CVS Health has reported its first-quarter earnings and revenue, beating estimates and hiking its guidance. The company’s troubled insurance business showed some improvement during the period, with its medical benefit ratio decreasing to 87.3% from 90.4% a year earlier.
The company now expects full-year adjusted earnings of $6 to $6.20 per share, up from a previous guidance of $5.75 to $6 per share. However, CVS said it is “maintaining a cautious view for the remainder of the year” in light of continued higher medical costs and “the potential for macro headwinds.”
CVS Health’s CEO David Joyner attributed the company’s performance to its focus on executing and operating efficiently. He noted that the investment and talent changes within the insurance unit have helped establish stronger underlying performance.
Despite the positive results, CVS did not provide a revenue forecast for the year. The company also revised its GAAP diluted EPS guidance to be lower, due to charges related to a legal battle involving its pharmacy services provider subsidiary, Omnicare.

Task brief
Print word for word the portion of the CVS Health earnings passage that begins at the words "Despite the positive" and ends after the words "provider subsidiary, Omnicare.".

Extracted entries
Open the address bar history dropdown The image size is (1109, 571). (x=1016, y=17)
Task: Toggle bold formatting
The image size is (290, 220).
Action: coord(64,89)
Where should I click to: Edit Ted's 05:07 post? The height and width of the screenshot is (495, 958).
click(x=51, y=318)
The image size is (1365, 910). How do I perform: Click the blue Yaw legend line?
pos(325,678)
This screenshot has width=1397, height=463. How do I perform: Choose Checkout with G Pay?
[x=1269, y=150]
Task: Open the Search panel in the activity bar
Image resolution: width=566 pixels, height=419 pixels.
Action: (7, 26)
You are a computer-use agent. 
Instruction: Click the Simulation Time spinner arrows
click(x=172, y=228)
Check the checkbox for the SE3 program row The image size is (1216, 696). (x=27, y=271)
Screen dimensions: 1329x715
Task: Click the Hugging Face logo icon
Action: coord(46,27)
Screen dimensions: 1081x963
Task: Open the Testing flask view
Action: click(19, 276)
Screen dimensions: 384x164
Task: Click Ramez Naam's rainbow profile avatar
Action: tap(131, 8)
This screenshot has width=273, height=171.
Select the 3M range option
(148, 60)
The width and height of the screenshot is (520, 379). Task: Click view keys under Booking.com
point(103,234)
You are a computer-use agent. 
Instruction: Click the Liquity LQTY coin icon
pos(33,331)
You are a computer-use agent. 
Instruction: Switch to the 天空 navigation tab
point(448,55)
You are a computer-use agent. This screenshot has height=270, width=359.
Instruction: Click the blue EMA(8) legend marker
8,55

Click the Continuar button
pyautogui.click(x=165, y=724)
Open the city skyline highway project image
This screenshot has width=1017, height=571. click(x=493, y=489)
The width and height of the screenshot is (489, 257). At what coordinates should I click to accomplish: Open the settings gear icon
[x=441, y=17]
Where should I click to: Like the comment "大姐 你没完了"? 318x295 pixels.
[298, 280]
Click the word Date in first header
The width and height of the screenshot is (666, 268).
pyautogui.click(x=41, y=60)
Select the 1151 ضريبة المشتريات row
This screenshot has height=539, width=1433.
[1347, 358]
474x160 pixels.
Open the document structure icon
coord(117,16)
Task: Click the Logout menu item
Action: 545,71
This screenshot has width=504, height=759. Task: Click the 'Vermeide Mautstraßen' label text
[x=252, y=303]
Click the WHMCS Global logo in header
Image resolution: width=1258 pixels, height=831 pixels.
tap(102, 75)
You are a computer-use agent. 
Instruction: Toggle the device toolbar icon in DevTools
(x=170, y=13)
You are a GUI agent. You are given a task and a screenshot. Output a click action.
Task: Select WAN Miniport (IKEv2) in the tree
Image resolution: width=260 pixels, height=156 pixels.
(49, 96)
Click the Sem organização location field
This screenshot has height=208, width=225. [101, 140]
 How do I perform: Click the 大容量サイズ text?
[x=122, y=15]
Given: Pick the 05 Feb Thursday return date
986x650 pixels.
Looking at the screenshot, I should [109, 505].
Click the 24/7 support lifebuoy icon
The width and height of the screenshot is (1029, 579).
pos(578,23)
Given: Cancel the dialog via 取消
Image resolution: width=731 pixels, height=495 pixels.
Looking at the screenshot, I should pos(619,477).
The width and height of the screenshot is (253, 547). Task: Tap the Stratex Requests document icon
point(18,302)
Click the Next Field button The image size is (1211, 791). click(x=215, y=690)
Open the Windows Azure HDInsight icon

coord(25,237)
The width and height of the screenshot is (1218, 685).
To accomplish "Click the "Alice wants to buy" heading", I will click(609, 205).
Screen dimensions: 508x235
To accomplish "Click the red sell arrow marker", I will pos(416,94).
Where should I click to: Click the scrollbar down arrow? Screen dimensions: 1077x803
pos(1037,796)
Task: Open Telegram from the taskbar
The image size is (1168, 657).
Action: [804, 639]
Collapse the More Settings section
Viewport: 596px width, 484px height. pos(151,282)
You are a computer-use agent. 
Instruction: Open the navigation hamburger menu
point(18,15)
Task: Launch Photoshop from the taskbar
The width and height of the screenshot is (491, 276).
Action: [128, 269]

Written answer
Despite the positive results, CVS did not provide a revenue forecast for the year. The company also revised its GAAP diluted EPS guidance to be lower, due to charges related to a legal battle involving its pharmacy services provider subsidiary, Omnicare.